PROVIDED INFORMATION:

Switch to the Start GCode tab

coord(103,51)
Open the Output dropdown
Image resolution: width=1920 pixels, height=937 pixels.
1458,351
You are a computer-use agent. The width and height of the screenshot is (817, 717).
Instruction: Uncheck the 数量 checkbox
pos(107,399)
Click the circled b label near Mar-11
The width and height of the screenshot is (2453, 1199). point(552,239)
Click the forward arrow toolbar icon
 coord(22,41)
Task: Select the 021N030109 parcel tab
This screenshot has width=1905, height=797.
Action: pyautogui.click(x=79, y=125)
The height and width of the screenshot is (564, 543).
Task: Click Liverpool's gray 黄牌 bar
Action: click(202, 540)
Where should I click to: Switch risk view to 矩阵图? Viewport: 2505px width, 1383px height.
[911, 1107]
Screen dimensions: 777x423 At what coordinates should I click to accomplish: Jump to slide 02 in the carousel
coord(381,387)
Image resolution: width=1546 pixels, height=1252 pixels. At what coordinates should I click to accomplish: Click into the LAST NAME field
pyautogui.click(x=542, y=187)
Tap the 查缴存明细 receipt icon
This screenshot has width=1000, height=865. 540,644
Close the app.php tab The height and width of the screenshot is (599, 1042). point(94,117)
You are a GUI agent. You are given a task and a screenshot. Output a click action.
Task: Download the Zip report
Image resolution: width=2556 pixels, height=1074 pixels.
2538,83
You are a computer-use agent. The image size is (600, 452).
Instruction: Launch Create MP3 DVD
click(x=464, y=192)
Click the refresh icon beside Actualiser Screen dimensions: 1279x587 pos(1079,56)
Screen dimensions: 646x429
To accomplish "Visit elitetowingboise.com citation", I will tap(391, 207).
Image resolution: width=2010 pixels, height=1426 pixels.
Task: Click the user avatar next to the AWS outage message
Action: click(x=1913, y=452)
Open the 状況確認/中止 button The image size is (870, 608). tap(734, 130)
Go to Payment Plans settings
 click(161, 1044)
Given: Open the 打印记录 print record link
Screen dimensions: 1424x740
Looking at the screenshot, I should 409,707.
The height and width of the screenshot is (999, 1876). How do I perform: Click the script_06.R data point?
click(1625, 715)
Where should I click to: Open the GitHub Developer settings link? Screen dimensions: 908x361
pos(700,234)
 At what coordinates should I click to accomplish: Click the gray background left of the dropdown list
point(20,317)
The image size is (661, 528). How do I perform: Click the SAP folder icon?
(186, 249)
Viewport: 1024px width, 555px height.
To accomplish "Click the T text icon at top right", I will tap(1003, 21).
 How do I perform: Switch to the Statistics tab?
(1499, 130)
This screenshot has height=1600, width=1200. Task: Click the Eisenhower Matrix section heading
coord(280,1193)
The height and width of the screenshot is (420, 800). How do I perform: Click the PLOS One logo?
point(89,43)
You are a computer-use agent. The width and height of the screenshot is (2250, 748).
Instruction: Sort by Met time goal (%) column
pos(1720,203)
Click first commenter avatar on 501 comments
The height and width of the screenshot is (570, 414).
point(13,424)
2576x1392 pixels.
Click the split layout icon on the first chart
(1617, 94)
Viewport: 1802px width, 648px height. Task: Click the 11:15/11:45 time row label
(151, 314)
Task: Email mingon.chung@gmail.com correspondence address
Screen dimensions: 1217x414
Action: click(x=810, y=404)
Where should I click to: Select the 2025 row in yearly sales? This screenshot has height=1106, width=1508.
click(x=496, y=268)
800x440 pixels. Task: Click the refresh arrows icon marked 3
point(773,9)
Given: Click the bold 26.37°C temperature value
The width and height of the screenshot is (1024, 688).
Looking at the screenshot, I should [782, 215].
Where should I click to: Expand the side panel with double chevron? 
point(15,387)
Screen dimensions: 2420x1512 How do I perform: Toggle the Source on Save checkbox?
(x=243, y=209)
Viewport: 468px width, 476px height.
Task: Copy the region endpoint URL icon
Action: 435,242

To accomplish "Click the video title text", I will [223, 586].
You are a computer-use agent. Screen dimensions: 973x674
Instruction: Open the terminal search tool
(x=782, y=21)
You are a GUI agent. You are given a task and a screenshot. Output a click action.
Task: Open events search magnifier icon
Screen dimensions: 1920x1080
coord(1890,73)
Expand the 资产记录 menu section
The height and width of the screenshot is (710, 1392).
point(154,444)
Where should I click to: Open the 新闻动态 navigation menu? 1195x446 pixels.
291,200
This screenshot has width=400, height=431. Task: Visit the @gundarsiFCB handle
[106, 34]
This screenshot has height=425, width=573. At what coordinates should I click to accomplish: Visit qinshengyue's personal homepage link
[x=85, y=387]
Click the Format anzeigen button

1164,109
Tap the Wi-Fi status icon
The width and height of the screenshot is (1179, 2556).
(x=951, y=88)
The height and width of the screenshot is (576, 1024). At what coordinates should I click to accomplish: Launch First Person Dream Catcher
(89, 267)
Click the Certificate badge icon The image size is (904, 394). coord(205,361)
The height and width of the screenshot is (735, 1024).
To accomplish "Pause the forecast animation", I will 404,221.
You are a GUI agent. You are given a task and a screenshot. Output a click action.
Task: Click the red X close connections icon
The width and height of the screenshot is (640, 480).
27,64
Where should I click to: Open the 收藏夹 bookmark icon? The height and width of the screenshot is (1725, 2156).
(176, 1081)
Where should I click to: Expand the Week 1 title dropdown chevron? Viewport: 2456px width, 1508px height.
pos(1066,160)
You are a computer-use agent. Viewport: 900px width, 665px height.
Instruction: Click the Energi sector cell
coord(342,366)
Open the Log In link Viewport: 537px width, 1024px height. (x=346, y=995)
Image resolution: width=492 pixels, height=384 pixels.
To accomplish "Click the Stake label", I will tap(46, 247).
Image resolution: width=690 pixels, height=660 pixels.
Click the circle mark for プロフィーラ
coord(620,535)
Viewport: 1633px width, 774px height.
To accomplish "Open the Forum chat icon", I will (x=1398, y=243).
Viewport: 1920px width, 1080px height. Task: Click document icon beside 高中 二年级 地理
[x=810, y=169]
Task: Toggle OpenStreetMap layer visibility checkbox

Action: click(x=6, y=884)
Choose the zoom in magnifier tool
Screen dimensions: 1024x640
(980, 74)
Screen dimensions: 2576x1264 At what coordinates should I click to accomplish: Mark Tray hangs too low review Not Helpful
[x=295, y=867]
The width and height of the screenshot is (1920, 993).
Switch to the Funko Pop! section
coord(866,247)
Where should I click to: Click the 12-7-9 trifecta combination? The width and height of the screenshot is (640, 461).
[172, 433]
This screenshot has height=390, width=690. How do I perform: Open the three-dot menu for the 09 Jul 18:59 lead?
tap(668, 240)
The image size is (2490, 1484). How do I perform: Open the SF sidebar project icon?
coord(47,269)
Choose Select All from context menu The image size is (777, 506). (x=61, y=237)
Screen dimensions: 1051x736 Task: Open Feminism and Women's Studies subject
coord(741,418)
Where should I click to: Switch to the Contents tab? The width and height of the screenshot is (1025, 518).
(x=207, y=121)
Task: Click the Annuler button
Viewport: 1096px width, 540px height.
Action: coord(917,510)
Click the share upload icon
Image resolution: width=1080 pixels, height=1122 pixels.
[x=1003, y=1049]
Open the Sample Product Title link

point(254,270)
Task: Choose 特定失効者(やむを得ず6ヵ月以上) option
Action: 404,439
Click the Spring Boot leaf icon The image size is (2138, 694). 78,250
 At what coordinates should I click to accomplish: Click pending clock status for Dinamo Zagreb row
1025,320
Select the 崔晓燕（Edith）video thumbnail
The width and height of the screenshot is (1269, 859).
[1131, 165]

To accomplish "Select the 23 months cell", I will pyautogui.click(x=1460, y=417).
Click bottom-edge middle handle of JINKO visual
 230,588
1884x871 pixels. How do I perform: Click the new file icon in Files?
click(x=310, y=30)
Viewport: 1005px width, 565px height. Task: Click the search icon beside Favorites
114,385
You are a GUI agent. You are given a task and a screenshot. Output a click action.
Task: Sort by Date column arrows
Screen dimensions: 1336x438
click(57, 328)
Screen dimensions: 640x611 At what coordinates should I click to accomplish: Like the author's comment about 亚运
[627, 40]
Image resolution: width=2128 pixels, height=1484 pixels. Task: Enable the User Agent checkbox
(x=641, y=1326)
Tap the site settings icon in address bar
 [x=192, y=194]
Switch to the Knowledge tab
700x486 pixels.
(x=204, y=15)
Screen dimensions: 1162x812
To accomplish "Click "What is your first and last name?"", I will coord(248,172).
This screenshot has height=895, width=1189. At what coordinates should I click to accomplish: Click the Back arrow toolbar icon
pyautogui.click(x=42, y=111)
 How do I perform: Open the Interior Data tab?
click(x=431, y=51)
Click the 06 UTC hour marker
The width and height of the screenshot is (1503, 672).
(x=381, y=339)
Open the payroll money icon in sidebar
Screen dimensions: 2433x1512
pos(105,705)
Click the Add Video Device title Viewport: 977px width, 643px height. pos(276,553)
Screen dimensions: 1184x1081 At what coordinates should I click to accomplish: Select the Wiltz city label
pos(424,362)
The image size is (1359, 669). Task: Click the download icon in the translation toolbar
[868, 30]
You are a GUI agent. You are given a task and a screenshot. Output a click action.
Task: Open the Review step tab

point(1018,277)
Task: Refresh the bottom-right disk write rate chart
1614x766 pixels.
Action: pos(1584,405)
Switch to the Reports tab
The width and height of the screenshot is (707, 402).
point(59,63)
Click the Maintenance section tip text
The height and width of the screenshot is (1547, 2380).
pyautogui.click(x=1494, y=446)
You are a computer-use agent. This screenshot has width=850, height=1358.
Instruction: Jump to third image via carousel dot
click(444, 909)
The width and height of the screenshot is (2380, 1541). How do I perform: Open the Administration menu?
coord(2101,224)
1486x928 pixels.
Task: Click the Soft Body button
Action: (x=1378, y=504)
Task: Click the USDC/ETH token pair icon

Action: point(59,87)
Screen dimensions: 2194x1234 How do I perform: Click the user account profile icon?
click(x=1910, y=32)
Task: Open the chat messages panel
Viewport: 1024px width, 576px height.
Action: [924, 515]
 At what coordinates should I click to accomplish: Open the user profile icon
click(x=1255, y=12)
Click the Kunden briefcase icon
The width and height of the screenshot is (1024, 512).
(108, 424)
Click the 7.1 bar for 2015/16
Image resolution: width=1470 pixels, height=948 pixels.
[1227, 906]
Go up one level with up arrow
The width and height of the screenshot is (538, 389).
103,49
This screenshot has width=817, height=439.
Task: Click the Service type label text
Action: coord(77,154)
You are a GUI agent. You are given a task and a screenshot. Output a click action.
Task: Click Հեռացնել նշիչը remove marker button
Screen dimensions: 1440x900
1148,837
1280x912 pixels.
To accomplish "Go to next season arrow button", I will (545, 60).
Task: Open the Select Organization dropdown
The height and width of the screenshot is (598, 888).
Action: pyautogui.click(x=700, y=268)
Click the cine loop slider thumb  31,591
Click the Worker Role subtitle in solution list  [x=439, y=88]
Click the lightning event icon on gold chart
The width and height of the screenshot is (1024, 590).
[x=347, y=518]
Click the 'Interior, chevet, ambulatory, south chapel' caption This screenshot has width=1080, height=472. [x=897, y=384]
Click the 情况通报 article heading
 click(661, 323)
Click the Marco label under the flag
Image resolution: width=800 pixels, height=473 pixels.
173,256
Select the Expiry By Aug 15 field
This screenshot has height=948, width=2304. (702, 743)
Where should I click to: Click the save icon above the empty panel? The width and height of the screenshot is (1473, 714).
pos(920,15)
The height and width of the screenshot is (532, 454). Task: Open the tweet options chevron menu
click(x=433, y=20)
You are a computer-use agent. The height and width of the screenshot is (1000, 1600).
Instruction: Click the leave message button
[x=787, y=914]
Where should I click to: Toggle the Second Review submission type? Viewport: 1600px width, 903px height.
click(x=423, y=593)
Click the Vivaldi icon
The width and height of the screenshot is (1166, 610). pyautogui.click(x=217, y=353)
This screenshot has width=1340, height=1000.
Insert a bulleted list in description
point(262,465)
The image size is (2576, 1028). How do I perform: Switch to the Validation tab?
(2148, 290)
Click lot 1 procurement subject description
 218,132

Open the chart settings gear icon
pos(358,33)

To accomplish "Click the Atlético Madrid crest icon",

SET TASK: Reproduce the rows above verbatim, from the line containing "2576x1392 pixels." through the line containing "click(x=496, y=268)", both included.

RESPONSE BELOW:
2576x1392 pixels.
Click the split layout icon on the first chart
(1617, 94)
Viewport: 1802px width, 648px height. Task: Click the 11:15/11:45 time row label
(151, 314)
Task: Email mingon.chung@gmail.com correspondence address
Screen dimensions: 1217x414
Action: click(x=810, y=404)
Where should I click to: Select the 2025 row in yearly sales? This screenshot has height=1106, width=1508.
click(x=496, y=268)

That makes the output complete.